Table 3 Distribution of the mRS within all study cases, comparison of mRS at discharge and 3 months

As regards the incidence of post t-PA intracranial hemorrhage, upon reviewing the post 24 h imaging, of the total cases involved, 75 cases could not be reviewed due to lack of follow-up imaging in the registries; 24 cases (11.3 %) showed evidence of intracranial hemorrhage, of these 21 belonged to ACS group in comparison to only 3 cases in PCS group, but this difference was statistically non-significant among the two groups (Table 2).

Discussion

In our study, we assessed the relative frequency and outcome according to serial NIHSS (pre t-PA, 2 h post, 24 h and 7 days), mRS at discharge and 90 days, and incidence of intracranial hemorrhage for the cases receiving alteplase and comparison was made according to the cerebral circulation affected, whether anterior or posterior.

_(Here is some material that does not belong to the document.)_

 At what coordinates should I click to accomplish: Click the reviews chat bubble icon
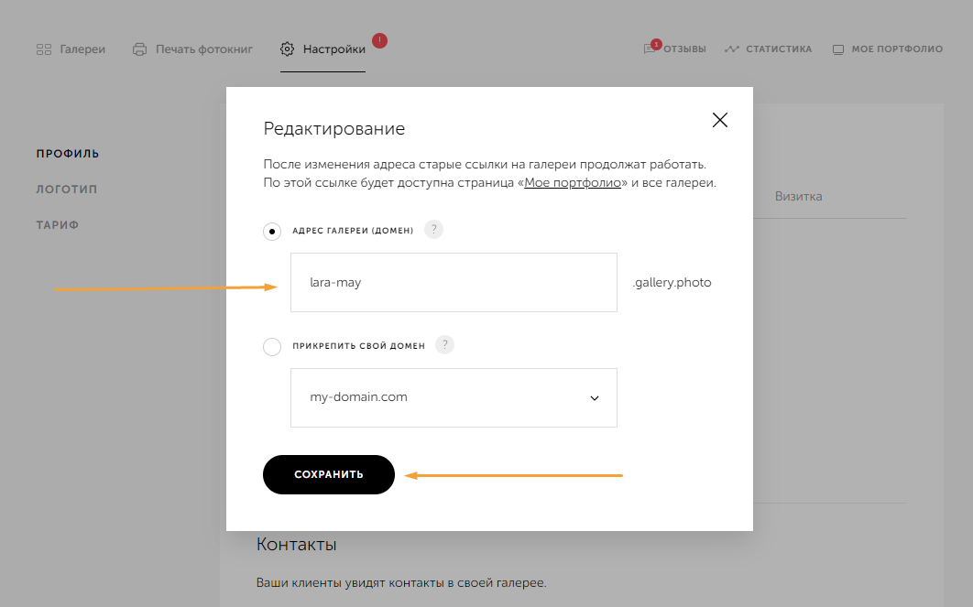(x=650, y=49)
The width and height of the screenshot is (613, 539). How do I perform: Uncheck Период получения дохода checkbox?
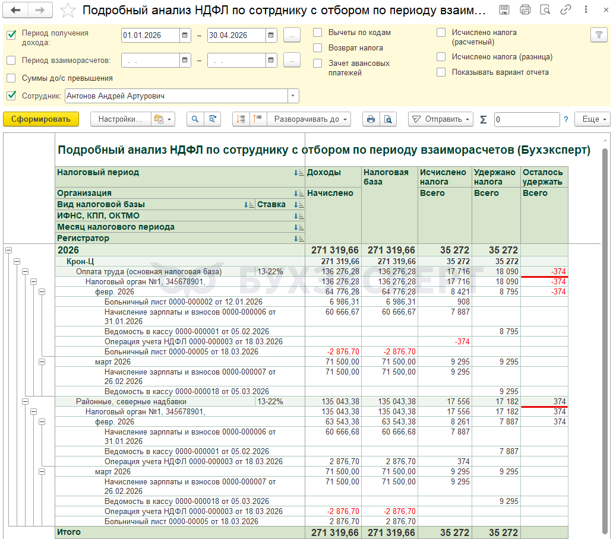11,34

Our study revealed that the relative frequency of ACS cases was 290 out of 351 cases (82.6%) compared to 61 cases (17.6%) for PCS; this matches the worldwide distribution for the relative frequency of type of cerebrovascular circulation affected, as well as multiple studies that were comparative in nature with posterior circulation prevalence ranging from 15 to 20% [9,10,11].

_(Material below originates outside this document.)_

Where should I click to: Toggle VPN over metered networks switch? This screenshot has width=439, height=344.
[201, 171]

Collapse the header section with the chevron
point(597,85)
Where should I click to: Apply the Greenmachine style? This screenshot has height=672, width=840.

Moreover, the functional outcome of the cases at discharge and 90 days was found to be better in PCS compared to ACS; 75.17% and 93.75% in PCS had mRS ≤2 in comparison to ACS that showed only 59.24% and 70% of the cases with mRS ≤2 respectively; this agrees with a systematic review performed on other retrospective published studies comparing the efficacy of IVT [12], but disagrees with another prospective cohort study that mentioned that despite mRS was lower in the posterior circulation, there was no significant difference between the two groups; this contradictory could be due to the limited sample size in the mentioned study [13] as they recruited only 30 posterior circulation and 198 anterior circulation.

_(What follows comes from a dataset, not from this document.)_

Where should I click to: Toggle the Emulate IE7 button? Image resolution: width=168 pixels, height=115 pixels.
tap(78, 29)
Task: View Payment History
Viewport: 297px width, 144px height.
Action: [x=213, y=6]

Although we recorded 7 cases with mRS 6 among ACS group compared to none among PCS group, but this difference was non-significant (p value 0.61) which is found to be in line with other studies that reported lower mortality rate among PCS compared to ACS with lack of significant difference [13, 14].

The mean initial NIHSS was higher in ACS (10.5 %) compared to PCS (7.7%), which matches other comparative studies as the study conducted by Libman et al. at 2001 showed mean NIHSS 9.1 and 6.5 respectively and other conducted in 2015 with mean NIHSS in the two groups 10 and 8 respectively; this could be explained by the fact that most of the NIHSS items involve the symptoms of the anterior circulation affection while symptoms of posterior circulation affection are either minimally presented, as cerebellar ataxia and visual field are not involved as vertigo, hearing loss, and other types of ataxia [9, 15].

Moreover, upon assessing the most common cause for morbidity and mortality in IVT patients, intracranial hemorrhage (ICH), it was found that 11% of the cases developed ICH, which is considered higher than the incidence identified worldwide in multiple studies as NINDS trial (6.4%) and a meta-analysis performed by Graham and Glenn in 2003 (6%), but it is lower value than that announced in ECASS III trial (27%) which could be explained by the difference in sample size between the two studies [5, 16, 17].

Conclusion

Our study showed that the relative frequency of PCS is around 20% and that the outcome as regards the NIHSS showed comparable results; the functional outcome was in favor to the posterior circulation group, with lower—though of non-statistically significant difference—death and hemorrhagic transformation rates.

The strengths in this study is that it was performed in a tertiary center of care over 3 years, with the limitations being the small sample size as regards the posterior circulation group, the loss of cases to follow up, and the use of NIHSS with its known limitations as regards the posterior circulation despite being the standardized tool currently used and available.